The AGYU was nominated for the major award by University of Toronto Ontario Institute for Studies in Education Professor Stephanie Springgay.
“The AGYU is a leader in contemporary curatorial practices, educational programming, arts publications, ‘in reach’ to local non-art communities, and artistic research and development on an international scale,” said Springgay. “Key to their leadership is a focus on collaborating with artists to develop long-term sustainable projects, relationships and exhibitions; disseminating critical scholarship on artists’ works and global issues related to curatorial practice through their award winning publications; and the development of innovative pedagogical and community-based ‘in reach,’ which links local non-art communities and the university population to research and development in the arts.
“As an academic scholar in the arts, who conducts large-scale, multi-site research projects with artists in schools and in collaboration with local communities, the AGYU has been a model of critical research practices and a site for research and dialogue. Their commitment to criticality, pedagogy, and community development ‘on the margins’ demonstrates their willingness to take intellectual risks, advance new art practice methods of collaboration, and to conceptualize how the arts can lead to broader social, educational, and community change. One example, is the gallery’s commitment to exploring the ethical implications of research creation and consequently to open up the power structures that often exclude non-artists from participating, and the galleries that are supposed to ‘represent’ them,” said Springgay.
“This was a guiding principle of the three-year participatory project The Awakening/ Giigozhkozimin (which won the Ontario Association of Art Galleries Public Program Award in 2012), a collaboration between Panamanian artist Humberto Vélez, the Mississaugas of the New Credit First Nation and Toronto’s urban runners (Parkour), which culminated in a performance in the Walker Court of the Art Gallery of Ontario (AGO) in May 2011. One of the major achievements of the project was the creation of a youth exchange between the Youth Councils of New Credit and the AGO. Designed by the participants themselves, these workshops (which took place in New Credit, at the AGO, and at the Monkey Vault Parkour gym) were about learning First Nations culture in participatory ways – learning things that the young urban runners and members of the AGO youth council would say they weren’t taught in school. At the same time this project was an intervention into breaking down stereotypes and inserting different methodologies for learning into young people’s lives.”
The Ontario Arts Council website says the AGYU is constantly transforming itself according to the artists and communities with which it works, and it aims to change the way contemporary art is conceived and produced.
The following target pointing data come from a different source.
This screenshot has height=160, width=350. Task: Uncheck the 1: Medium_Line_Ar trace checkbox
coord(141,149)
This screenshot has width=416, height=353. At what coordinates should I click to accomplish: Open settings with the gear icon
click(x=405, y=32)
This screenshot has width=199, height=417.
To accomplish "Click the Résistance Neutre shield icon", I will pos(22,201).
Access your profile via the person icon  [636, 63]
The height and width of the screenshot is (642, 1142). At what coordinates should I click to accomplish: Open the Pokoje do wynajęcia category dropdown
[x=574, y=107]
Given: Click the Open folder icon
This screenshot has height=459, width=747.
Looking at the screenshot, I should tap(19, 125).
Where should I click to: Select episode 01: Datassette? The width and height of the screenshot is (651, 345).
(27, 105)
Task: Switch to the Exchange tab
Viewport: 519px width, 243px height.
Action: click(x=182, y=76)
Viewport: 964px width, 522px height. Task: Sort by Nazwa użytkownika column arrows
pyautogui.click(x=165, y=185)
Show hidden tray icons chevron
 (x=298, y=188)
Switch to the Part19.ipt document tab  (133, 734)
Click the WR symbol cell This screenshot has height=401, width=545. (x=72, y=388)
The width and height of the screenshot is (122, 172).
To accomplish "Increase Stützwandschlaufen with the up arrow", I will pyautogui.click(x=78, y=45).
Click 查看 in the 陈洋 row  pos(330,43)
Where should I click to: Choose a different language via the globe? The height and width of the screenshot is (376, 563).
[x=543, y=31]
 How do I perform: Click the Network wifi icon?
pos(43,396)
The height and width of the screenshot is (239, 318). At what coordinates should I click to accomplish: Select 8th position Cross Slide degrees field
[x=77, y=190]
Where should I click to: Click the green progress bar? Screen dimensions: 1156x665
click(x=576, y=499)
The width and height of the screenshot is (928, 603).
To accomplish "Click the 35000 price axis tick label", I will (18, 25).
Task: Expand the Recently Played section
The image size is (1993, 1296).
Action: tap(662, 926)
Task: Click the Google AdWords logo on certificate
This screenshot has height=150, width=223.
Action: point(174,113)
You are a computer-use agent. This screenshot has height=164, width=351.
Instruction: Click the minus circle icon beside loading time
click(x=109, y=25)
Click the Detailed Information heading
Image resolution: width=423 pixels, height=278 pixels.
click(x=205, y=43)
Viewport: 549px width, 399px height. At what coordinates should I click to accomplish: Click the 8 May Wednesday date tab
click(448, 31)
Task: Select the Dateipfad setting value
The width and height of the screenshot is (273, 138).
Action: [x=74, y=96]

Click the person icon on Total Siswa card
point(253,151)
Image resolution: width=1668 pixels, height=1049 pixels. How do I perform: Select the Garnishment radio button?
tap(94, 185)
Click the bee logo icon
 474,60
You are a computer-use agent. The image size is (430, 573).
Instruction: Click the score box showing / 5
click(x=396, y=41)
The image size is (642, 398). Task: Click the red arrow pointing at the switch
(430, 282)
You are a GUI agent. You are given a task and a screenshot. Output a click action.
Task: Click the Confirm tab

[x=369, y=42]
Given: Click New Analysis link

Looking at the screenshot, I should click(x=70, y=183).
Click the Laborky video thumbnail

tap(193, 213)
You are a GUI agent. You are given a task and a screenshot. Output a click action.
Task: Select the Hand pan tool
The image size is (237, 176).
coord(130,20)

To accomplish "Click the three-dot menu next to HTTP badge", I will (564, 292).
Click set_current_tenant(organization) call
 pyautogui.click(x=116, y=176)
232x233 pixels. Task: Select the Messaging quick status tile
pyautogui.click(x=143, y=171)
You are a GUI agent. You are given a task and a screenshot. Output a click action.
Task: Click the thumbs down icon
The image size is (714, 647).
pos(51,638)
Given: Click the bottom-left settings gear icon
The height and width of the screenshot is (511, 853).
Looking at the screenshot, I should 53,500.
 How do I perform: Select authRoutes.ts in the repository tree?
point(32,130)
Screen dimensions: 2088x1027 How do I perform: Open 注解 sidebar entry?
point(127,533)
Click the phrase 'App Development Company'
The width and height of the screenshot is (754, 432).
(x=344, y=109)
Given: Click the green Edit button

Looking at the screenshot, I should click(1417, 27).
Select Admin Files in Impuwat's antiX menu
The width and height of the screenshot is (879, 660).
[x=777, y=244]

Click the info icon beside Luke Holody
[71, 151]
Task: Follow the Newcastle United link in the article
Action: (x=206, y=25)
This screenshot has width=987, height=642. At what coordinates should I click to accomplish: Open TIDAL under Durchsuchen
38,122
The idea is that new forms of production open contemporary art to new audiences and de-link art from notions of elitism toward forms of democratic expression and civic responsibility.
“This is an important accomplishment. We are very gratified for the recognition not only for our award-winning exhibitions and publications, but for our radical transformation of the AGYU as a socially engaged institution, where all we do is led by artists: from our large-scale, long-term participatory performance projects and residencies with international artists, to our local collaborations in Jane-Finch, and our pedagogical experiments with student engagement on campus,” said Philip Monk, director/curator of the Art Gallery of York University.
The AGYU is an artistically and intellectually driven public art gallery dedicated to manifesting contemporary art through diverse cultural circuits by continuously and simultaneously, creating and transcending contexts.
A jury chosen by the Ontario Arts Council Awards Office will evaluate candidates and select the winners. The AGYU is nominated in the Arts Organization category along with the Blyth Centre for the Arts, Debajehmujig Storytellers, the International Festival of Authors, Red Sky Performance and Théâtre du Nouvel-Ontario.
The award winner will receive $50,000. Each of the five finalists will receive $2,000 and a framed certificate.